Dominant naguère les foules par sa stature imposante, M. Saakachvili est apparu soutenu par un oreiller posé dans son dos, les mains tremblantes et les cheveux, qu'il avait autrefois noir de jais, devenus gris, selon les images retransmises par les chaînes de télévision géorgiennes.
L'ex-dirigeant de 55 ans participait à une audience qui vise à trancher sur son maintien ou non en détention, ses soutiens appelant à l'hospitaliser à l'étranger à cause de ses graves problèmes de santé.
M. Saakachvili purge une peine de six ans de prison pour "abus de pouvoir", une condamnation qu'il conteste et dénonce comme politique. Condamné en 2018 par contumace alors qu'il vivait en exil, il a été arrêté à son retour en Géorgie en octobre 2021.
Jeudi, quelques dizaines de partisans de l'ex-dirigeant s'étaient rassemblés devant le tribunal de Tbilissi, brandissant des pancartes appelant à "sauver le président" et à "libérer Saakachvili".
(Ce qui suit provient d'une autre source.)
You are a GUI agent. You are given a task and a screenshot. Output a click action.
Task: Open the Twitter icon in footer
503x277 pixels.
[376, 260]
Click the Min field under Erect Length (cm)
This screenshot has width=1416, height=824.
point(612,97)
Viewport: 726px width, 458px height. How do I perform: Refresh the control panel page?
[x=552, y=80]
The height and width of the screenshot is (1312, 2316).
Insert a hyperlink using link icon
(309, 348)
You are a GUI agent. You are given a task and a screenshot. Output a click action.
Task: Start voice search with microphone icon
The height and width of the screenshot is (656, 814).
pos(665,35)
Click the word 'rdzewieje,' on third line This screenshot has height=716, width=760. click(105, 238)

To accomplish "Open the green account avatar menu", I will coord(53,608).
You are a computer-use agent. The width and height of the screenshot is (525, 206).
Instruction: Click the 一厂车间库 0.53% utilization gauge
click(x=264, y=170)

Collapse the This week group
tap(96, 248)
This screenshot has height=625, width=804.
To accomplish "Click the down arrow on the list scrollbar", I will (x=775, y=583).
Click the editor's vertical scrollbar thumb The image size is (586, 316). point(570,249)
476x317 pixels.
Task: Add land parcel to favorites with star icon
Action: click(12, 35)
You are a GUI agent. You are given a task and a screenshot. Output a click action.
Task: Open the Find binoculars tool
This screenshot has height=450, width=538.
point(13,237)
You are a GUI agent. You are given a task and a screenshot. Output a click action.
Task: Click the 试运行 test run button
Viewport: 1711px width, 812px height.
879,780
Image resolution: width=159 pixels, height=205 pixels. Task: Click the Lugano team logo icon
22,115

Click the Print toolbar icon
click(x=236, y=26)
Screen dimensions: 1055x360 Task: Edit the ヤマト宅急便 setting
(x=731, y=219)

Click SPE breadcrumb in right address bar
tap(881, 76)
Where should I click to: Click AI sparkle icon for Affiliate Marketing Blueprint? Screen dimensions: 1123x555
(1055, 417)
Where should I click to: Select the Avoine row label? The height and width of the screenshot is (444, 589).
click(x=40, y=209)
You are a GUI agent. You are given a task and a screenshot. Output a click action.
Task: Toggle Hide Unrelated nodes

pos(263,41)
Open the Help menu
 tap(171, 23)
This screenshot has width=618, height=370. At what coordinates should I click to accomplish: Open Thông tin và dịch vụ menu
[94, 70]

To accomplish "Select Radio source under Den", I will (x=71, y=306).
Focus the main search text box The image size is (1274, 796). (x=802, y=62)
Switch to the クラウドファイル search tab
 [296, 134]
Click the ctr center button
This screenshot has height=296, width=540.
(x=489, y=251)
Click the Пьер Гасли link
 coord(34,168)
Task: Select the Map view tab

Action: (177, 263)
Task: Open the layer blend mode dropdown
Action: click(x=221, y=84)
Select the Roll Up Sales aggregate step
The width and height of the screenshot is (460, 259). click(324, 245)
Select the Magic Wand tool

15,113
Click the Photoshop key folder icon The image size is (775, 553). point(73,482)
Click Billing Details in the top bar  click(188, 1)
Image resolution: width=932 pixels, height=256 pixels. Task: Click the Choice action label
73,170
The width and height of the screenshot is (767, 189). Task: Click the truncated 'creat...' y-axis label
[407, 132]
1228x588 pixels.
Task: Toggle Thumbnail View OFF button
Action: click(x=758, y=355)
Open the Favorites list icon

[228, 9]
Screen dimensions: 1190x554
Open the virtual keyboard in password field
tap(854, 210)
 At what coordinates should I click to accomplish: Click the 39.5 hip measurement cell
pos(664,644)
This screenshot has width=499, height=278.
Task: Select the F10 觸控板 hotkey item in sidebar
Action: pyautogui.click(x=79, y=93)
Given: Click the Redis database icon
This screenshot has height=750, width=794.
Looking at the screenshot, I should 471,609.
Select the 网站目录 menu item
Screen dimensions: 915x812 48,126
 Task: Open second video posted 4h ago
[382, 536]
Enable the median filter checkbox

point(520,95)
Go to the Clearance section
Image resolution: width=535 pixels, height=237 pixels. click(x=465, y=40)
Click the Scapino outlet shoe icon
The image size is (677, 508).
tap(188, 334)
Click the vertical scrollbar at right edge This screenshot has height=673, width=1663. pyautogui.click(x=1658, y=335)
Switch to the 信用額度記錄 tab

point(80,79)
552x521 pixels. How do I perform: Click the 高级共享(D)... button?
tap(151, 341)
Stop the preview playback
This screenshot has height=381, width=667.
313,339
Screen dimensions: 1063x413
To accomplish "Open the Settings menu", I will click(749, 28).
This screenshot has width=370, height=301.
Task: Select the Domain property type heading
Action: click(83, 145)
"Nous demandons que Mikheïl Saakachvili soit autorisé à se rendre à l'étranger pour recevoir des soins médicaux, comme le préconisent les médecins", a déclaré à l'AFP son avocat, Dito Sadzaglichvili. "C'est une question de vie ou de mort", a-t-il ajouté.
Dirigeant charismatique et pro-occidental, M. Saakacvhili a dirigé la Géorgie, ex-république soviétique du Caucase, de 2004 à 2013. Il était notamment au pouvoir lors d'une guerre à l'été 2008 avec la Russie qui s'était soldée par une rapide défaite géorgienne.
La santé de M. Saakachvili s'est fortement dégradée pendant sa détention, notamment sous l'effet de plusieurs grèves de la faim pour protester contre son incarcération. Les autorités l'ont transféré à l'hôpital, où il continue de purger sa peine.
- Médecins inquiets -
Des médecins basés aux Etats-Unis, qui ont examiné M. Saakachvili à la demande de ses avocats, ont affirmé mardi à l'AFP qu'il souffrait de complications dues à ses conditions de détention, et que sa vie était en danger.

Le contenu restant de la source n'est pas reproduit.